Net sales increased 7% to $41.3 million for the first nine months of fiscal 2009 from $38.8 million in the comparable prior fiscal year period. Net sales of biomaterials products increased 13%, to $38.7 million from $34.2 million in the comparable prior fiscal year period, due to strong sales in both cardiovascular and orthopaedic product lines. Cardiovascular sales of $13.8 million, consisting primarily of sales of vascular closure product components to St. Jude Medical, increased 18%, from $11.7 million in the prior fiscal year period. Orthopaedic sales increased 8%, to $22.8 million from $21.1 million in the prior fiscal year period, primarily due to increased sales of products in the company’s sports medicine product portfolio, which increased 15% over the prior fiscal year nine months.

Sales of endovascular products during the first nine months of fiscal 2009 decreased 43% to $2.6 million from $4.6 million in the prior fiscal year period. Although overall net unit sales to Spectranetics increased compared with prior fiscal year end-user unit sales, the reduced transfer pricing more than offset the increase in units.
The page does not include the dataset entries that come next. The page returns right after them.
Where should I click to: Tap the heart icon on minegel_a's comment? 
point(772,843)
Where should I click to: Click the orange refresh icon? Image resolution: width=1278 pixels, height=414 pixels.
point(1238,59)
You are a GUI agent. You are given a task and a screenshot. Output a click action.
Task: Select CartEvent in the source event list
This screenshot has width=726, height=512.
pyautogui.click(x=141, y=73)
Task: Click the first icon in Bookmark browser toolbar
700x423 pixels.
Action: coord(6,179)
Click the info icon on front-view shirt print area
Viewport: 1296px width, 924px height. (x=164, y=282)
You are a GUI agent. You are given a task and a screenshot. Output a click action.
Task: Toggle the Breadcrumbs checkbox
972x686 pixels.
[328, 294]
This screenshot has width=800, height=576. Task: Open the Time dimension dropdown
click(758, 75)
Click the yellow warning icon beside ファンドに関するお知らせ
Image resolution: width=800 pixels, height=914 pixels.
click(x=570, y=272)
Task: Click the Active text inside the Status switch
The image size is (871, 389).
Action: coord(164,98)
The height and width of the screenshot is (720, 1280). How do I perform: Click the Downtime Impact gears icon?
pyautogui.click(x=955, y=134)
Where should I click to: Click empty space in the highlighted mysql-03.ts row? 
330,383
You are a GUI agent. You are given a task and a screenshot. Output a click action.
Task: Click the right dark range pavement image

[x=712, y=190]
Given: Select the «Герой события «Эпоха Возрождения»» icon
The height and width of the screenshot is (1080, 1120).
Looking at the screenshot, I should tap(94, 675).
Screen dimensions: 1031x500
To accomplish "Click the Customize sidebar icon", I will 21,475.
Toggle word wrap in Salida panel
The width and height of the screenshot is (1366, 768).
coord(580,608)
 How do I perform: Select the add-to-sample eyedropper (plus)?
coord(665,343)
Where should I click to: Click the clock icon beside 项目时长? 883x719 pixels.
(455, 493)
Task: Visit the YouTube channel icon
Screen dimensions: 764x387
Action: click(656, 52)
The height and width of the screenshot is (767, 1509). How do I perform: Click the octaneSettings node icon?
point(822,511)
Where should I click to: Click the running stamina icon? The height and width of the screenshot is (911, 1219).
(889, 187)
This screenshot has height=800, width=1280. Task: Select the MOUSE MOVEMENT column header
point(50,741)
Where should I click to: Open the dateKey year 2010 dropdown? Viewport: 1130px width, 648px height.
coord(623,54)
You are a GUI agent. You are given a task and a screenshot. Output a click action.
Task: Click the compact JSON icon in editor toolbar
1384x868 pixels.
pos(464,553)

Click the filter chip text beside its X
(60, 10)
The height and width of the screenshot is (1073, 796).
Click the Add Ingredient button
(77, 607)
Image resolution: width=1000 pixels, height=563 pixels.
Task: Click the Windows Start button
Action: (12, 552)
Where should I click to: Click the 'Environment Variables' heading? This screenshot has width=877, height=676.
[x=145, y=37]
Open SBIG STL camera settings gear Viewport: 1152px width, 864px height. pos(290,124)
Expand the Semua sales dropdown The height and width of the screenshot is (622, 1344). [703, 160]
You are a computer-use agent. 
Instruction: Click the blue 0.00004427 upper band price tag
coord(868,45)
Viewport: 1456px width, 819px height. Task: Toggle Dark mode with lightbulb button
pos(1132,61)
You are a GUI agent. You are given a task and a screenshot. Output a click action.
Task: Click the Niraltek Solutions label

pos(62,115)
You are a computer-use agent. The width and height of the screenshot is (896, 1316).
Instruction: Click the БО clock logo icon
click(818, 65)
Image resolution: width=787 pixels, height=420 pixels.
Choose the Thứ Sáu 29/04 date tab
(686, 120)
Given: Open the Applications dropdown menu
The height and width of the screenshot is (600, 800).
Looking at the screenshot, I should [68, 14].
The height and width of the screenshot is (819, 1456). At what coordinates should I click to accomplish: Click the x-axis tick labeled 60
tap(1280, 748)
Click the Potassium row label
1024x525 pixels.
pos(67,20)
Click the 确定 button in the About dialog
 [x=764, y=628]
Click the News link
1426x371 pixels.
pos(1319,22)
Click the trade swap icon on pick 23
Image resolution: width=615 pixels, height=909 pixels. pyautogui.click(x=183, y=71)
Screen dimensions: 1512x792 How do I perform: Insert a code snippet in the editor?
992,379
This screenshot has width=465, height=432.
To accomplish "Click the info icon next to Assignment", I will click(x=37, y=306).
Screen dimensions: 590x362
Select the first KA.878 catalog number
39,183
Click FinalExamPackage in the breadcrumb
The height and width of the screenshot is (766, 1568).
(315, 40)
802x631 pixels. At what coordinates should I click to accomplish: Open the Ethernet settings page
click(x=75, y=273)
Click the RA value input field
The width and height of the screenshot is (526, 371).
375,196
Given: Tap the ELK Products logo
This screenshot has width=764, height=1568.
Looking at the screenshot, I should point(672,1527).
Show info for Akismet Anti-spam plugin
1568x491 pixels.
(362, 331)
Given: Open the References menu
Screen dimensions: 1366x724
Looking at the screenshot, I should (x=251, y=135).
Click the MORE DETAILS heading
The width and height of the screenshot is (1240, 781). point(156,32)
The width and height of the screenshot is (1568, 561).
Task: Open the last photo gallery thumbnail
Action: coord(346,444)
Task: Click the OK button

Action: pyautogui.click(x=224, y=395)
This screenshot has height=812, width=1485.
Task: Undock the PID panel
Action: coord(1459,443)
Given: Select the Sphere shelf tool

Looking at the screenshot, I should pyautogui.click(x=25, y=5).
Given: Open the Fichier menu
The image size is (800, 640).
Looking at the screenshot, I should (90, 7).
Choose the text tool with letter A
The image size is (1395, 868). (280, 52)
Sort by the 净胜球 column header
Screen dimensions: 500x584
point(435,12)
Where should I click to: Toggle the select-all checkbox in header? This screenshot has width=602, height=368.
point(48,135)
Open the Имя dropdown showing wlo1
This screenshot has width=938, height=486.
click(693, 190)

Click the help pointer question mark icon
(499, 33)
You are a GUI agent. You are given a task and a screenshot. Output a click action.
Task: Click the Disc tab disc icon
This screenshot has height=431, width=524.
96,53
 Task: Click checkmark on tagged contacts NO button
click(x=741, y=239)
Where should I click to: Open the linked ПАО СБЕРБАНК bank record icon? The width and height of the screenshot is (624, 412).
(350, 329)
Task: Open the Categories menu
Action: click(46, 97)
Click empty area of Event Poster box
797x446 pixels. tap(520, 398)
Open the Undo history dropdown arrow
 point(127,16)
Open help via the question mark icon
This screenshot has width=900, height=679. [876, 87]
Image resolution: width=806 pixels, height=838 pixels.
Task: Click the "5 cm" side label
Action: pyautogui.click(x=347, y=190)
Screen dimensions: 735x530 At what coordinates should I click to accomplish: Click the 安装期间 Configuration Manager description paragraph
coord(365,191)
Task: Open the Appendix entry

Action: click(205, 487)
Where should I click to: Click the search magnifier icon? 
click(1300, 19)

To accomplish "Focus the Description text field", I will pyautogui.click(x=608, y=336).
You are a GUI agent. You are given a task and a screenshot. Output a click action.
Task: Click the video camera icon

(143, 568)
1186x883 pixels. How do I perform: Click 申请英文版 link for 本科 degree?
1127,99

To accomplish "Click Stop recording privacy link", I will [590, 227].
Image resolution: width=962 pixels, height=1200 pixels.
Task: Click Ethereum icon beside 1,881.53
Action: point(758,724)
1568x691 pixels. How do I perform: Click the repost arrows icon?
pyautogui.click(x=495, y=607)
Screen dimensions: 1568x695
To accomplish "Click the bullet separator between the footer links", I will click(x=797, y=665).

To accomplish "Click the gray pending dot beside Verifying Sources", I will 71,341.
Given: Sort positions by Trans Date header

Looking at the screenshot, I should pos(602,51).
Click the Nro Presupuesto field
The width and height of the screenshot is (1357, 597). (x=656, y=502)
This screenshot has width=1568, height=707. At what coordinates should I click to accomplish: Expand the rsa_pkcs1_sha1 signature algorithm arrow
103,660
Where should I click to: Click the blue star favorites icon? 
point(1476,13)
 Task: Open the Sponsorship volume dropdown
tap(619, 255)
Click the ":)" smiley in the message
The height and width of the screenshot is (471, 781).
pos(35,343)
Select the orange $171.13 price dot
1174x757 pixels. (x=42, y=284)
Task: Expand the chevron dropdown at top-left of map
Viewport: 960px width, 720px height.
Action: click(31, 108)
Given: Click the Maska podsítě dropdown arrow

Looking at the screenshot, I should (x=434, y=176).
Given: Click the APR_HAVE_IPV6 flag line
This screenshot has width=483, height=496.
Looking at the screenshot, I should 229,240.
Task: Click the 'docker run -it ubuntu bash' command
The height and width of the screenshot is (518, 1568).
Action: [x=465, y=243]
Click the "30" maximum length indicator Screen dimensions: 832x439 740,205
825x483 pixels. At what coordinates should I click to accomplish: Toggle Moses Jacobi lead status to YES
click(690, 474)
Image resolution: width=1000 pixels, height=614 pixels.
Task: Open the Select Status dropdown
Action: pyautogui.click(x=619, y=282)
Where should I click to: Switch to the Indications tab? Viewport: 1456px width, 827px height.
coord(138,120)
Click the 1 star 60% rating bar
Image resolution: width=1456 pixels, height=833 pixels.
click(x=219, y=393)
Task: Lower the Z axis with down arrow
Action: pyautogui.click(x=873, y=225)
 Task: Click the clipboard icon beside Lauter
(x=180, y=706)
Royalty income increased 6% to $20.2 million for the nine months ended March 31, 2009 when compared with $19.0 million in the comparable prior fiscal year period.

Earnings Per Share. The company reported diluted earnings per share of $1.28 for the nine months ended March 31, 2009.

In the nine-month period ended March 31, 2009, the total tax-effected impact on earnings per share of equity compensation expense was $0.06, a decrease from $0.25 in the prior year comparable period as a result of the fiscal 2008 acceleration of stock awards triggered by a third party’s significant open market purchase of the company’s Common Stock, as well as favorable mark-to-market adjustments on outstanding Stock Appreciation Rights in the current nine-month period, offset in small part by the inclusion in equity compensation expense for the fiscal 2009 period of amortization for an additional year of equity grants caused by the fiscal 2008 acceleration of equity awards.

During the nine-month period, the company generated cash from operations of $22.0 million and had $75.5 million of cash and investment balances and total debt of $33.1 million at March 31, 2009.